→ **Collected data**
- - - -
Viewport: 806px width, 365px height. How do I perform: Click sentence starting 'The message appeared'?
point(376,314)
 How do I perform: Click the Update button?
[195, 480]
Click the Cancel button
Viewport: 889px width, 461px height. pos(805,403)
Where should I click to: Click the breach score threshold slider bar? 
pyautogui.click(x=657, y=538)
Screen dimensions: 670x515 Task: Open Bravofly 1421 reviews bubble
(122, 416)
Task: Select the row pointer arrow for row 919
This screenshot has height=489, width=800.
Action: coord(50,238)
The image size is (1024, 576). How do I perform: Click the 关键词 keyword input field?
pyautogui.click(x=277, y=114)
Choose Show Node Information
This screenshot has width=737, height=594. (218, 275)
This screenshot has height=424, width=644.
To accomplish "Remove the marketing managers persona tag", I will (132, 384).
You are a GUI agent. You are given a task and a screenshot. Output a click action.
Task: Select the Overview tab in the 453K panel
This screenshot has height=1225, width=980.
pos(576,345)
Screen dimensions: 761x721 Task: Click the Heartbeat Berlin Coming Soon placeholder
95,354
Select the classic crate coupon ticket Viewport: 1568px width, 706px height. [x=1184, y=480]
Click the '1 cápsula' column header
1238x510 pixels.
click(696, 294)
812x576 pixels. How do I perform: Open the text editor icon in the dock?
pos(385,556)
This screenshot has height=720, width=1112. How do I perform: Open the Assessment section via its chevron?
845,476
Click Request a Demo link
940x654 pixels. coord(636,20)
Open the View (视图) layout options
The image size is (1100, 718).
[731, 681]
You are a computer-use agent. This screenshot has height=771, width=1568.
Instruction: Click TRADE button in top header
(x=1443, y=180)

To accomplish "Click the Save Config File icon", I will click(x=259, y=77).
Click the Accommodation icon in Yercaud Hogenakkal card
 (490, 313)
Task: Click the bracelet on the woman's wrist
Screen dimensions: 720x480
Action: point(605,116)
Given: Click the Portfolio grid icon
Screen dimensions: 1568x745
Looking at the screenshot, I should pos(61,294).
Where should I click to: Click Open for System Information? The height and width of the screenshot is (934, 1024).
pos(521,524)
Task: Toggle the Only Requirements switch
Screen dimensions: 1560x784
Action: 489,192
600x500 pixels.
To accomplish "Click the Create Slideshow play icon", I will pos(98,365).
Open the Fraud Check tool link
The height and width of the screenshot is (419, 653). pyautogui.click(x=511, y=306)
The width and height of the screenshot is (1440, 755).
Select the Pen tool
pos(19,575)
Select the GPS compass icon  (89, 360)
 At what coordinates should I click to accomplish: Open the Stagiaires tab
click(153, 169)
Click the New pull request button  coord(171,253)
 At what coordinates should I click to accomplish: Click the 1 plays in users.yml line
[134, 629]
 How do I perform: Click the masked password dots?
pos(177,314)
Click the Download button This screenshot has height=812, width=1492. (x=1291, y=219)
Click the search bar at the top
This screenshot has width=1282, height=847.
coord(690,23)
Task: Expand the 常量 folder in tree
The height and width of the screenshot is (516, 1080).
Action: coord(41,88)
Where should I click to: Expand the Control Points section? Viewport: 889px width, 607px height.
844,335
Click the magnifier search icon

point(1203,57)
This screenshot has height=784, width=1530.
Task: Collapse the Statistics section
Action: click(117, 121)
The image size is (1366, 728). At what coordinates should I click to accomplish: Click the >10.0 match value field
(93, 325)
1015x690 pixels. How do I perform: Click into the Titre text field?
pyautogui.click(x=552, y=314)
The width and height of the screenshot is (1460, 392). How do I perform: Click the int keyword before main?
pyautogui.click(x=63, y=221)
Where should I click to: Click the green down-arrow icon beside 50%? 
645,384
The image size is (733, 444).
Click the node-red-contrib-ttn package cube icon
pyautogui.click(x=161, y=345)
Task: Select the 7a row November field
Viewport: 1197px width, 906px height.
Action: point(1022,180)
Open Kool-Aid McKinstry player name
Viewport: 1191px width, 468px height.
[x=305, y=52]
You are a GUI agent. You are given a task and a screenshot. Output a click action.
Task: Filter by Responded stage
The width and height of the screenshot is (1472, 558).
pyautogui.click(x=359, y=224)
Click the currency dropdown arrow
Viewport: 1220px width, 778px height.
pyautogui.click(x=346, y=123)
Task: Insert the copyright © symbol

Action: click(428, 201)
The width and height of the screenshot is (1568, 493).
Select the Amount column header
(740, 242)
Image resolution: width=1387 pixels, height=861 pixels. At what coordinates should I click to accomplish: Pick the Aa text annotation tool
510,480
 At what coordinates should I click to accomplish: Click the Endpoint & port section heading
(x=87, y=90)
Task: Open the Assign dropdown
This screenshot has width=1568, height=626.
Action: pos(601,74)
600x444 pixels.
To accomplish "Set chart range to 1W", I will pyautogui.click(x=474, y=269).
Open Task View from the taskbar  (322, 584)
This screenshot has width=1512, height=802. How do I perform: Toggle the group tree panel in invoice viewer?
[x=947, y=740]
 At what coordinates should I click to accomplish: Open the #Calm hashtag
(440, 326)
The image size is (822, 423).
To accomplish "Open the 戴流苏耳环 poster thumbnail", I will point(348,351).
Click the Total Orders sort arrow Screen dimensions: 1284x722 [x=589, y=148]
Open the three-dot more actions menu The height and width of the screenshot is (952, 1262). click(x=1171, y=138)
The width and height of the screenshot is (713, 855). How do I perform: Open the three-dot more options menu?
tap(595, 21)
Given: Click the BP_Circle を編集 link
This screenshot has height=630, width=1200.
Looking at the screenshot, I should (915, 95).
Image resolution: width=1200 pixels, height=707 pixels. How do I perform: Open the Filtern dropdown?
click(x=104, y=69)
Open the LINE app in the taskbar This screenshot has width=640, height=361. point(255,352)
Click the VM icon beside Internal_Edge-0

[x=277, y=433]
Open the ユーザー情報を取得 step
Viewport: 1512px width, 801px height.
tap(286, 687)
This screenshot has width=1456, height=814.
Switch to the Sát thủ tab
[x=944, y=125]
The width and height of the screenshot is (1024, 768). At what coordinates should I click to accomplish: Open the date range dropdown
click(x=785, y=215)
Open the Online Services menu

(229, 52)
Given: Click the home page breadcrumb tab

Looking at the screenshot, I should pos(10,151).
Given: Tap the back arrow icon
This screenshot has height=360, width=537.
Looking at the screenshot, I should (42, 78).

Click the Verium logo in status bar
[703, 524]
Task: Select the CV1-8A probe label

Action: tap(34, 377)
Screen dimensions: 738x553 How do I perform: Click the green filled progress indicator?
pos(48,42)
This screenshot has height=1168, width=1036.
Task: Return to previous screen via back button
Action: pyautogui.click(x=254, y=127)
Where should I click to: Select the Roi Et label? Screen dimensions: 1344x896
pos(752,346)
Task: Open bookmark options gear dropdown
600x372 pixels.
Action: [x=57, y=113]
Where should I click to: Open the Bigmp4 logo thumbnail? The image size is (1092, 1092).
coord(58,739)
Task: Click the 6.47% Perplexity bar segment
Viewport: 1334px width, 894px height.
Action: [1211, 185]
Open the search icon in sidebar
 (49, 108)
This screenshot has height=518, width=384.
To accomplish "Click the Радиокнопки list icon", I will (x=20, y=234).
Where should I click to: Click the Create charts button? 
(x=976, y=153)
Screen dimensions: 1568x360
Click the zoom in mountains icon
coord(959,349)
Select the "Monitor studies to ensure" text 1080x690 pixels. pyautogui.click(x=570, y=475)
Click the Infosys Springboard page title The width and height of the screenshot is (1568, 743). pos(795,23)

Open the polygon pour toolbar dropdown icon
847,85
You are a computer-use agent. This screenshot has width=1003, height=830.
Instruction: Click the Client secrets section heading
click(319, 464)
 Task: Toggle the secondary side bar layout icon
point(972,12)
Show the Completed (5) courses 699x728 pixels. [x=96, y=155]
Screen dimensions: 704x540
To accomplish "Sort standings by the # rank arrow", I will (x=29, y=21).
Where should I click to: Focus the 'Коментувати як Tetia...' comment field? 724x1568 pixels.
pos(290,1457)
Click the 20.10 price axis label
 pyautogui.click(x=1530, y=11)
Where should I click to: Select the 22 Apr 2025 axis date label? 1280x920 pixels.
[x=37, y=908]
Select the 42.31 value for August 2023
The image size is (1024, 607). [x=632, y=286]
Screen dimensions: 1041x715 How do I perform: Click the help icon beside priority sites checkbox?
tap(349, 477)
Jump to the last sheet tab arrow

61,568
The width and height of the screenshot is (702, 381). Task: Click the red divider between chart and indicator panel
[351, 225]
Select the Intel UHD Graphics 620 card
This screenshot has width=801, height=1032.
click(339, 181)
- - - -
→ **What the task asks**
Using the data above, reproduce exactly the lines from the line that contains "This screenshot has height=518, width=384." through the line that contains "Show the Completed", including both.

→ **Reply**
This screenshot has height=518, width=384.
To accomplish "Click the Радиокнопки list icon", I will (x=20, y=234).
Where should I click to: Click the Create charts button? 
(x=976, y=153)
Screen dimensions: 1568x360
Click the zoom in mountains icon
coord(959,349)
Select the "Monitor studies to ensure" text 1080x690 pixels. pyautogui.click(x=570, y=475)
Click the Infosys Springboard page title The width and height of the screenshot is (1568, 743). pos(795,23)

Open the polygon pour toolbar dropdown icon
847,85
You are a computer-use agent. This screenshot has width=1003, height=830.
Instruction: Click the Client secrets section heading
click(319, 464)
 Task: Toggle the secondary side bar layout icon
point(972,12)
Show the Completed (5) courses 699x728 pixels. [x=96, y=155]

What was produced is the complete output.